◆ **What is needed**:
Extract, word for word, each line from the line holding "You are a GUI" through the end of the records. Omit every picture.

◆ **Exercise inputs**:
|---|
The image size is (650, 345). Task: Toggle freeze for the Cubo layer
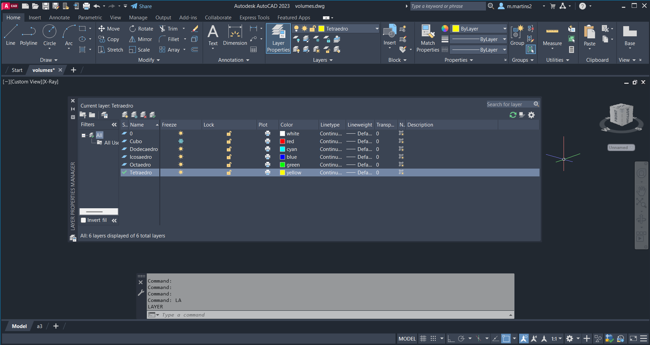(x=181, y=141)
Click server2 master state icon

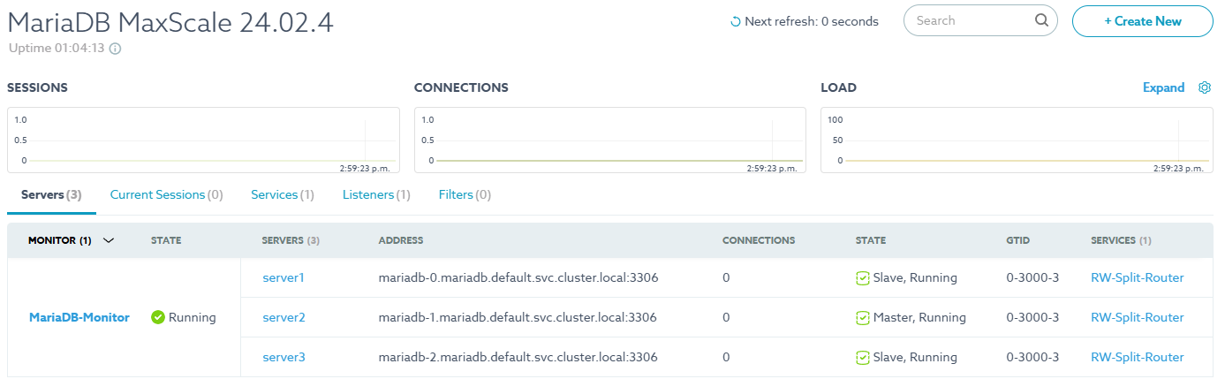click(863, 317)
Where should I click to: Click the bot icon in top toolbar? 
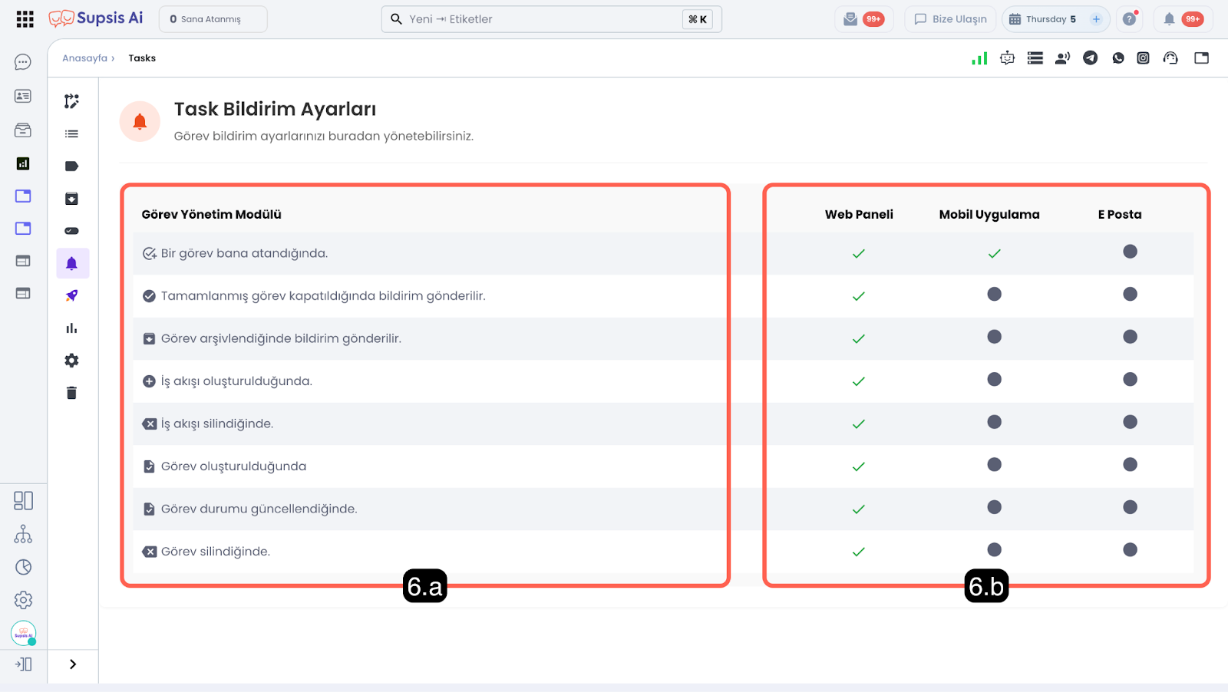point(1007,58)
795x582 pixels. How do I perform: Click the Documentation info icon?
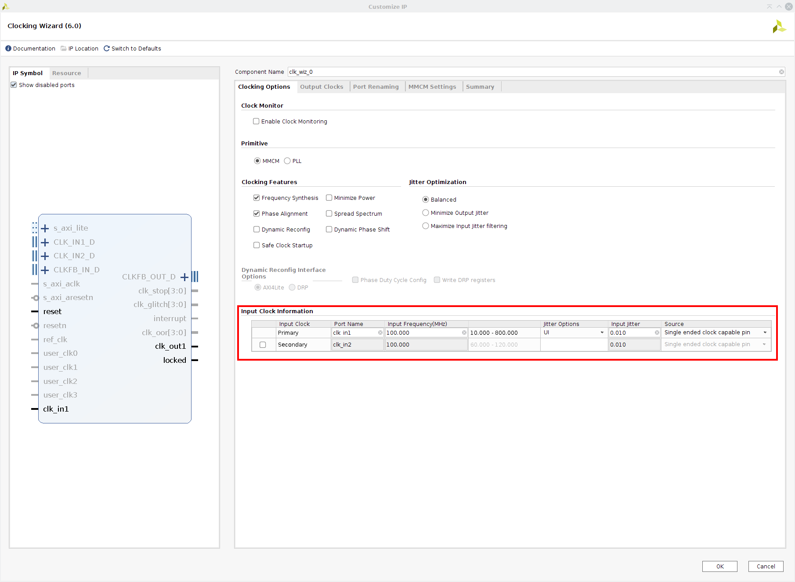8,48
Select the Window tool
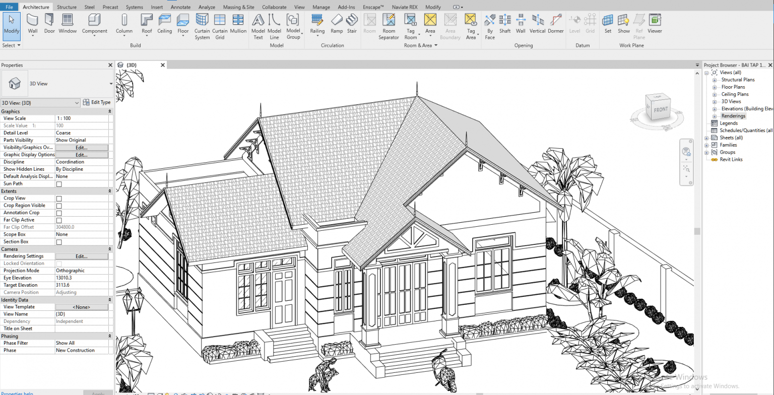The width and height of the screenshot is (774, 395). [x=67, y=24]
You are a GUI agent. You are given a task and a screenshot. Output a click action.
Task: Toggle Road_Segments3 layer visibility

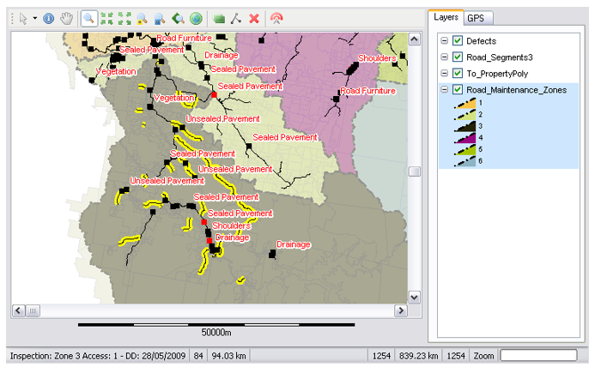[458, 57]
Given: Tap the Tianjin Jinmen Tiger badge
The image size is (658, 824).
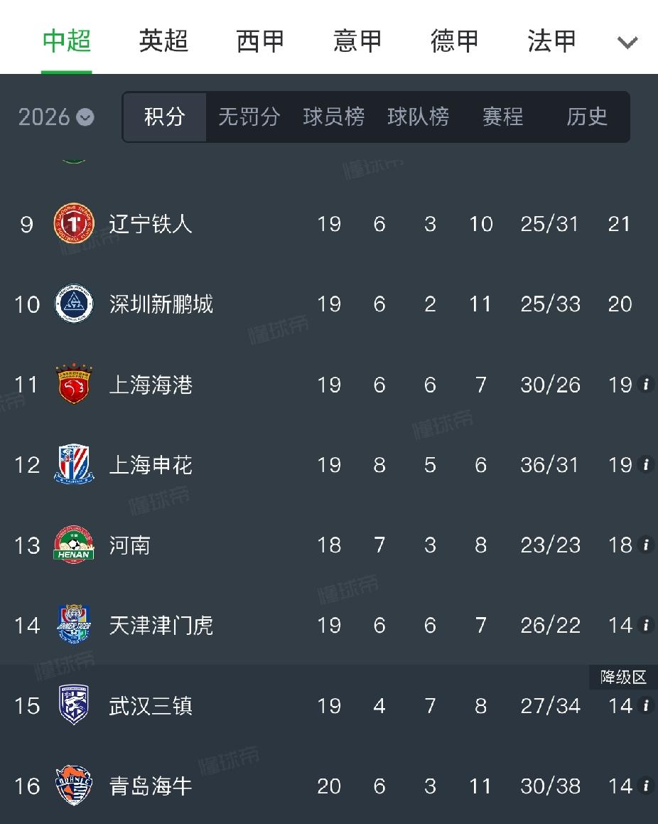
|---|
◆ **Written solution**:
You are a GUI agent. You are given a task and a screenshot. Output a click action.
Task: Toggle Road_Segments3 layer visibility

[458, 57]
Given: Tap the Tianjin Jinmen Tiger badge
The image size is (658, 824).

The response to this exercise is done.